To keep the wider household budget lean, it can also help to coordinate grocery planning with other savings categories. If you are trying to cut entertainment or eating-out spend in the same month, our guides to Restaurant Deals UK and Cheap Days Out UK can support the bigger picture.
When to recalculate
The right delivery option is not fixed. Revisit your comparison whenever the underlying inputs change. In practice, that means checking again when any of the following happens:
- Your order frequency changes. A new job, a new baby, a house move or a different routine can quickly make a pass more or less worthwhile.
- Delivery pricing or pass terms change. Even a small increase can alter the break-even point.
- Your basket size changes. If you start meal planning more carefully or shopping across more stores, minimum spend rules may affect you differently.
- You switch slot habits. Using more evening or weekend deliveries can raise your average cost.
- You begin using loyalty offers more actively. Better in-app prices or member-only discounts may outweigh a higher delivery fee.
- Your area gets better or worse slot availability. Convenience matters if it changes the need for backup shopping elsewhere.
A good habit is to review your setup every 8 to 12 weeks. Look back at your last month of grocery orders and ask four practical questions:
- How many deliveries did I actually place?
- What did I really pay in delivery-related charges?
- Did I miss minimum spend thresholds or book premium slots often?
- Would another model have been cheaper based on this real pattern?
If you want to turn this guide into a repeatable household tool, create a short note with these fields:
- Supermarket name
- Average basket spend
- Orders per month
- Average slot fee
- Pass cost if relevant
- Minimum spend rule
- Effective monthly delivery cost
- Notes on convenience and loyalty savings
Then update it whenever you notice a change in pricing or your routine. That makes this a living comparison rather than a one-off decision.
The simplest rule is this: choose pay-as-you-go if you order infrequently, choose a pass if you order often enough to lower the effective cost per delivery, and always sense-check the result against total basket prices and your real shopping habits.

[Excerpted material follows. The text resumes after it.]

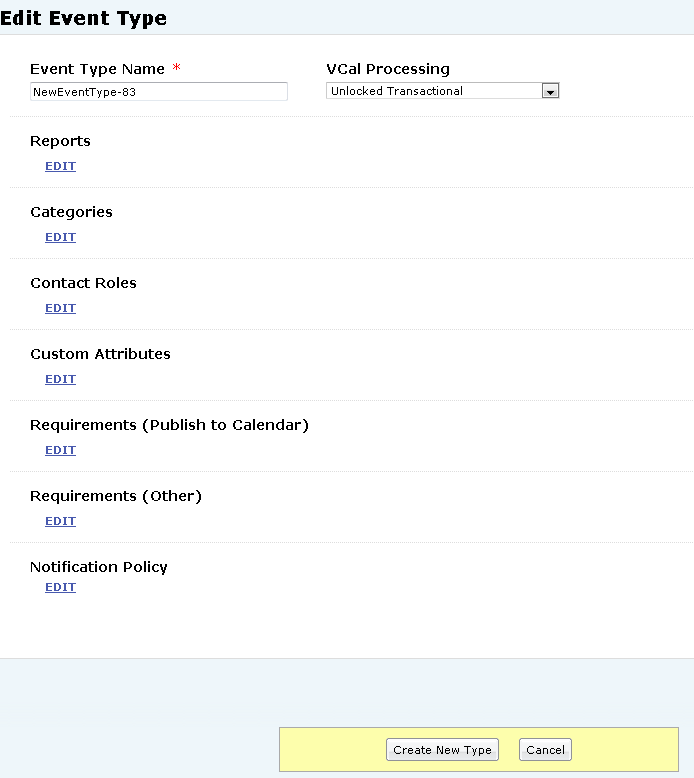
Task: Cancel editing the event type
Action: tap(545, 750)
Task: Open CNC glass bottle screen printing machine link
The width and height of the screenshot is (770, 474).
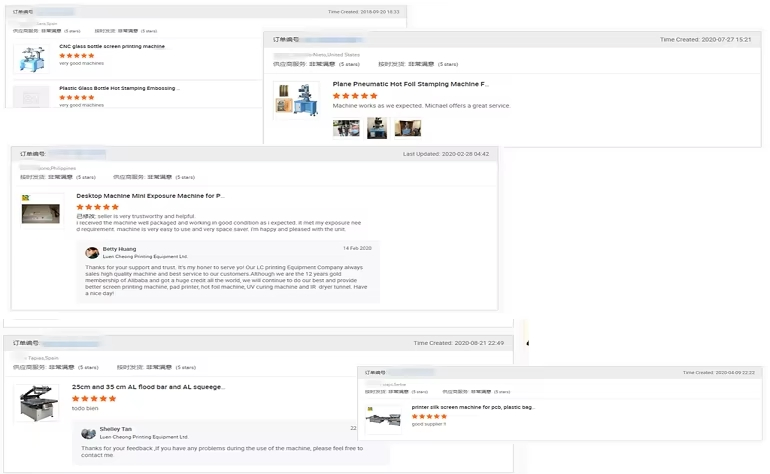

If you are building a broader savings calendar for the home, it is also worth tracking non-grocery purchases so your overall budget benefits, not just your food shop. Our guides to Best Time to Buy Appliances UK and Best Time to Buy Mattresses UK can help with those higher-cost household buys.
Used well, online grocery delivery is not just a convenience feature. It can be a budgeting tool. The cheapest grocery delivery UK choice is the one that fits your order pattern, keeps recurring fees low and supports consistent, lower-stress shopping over time.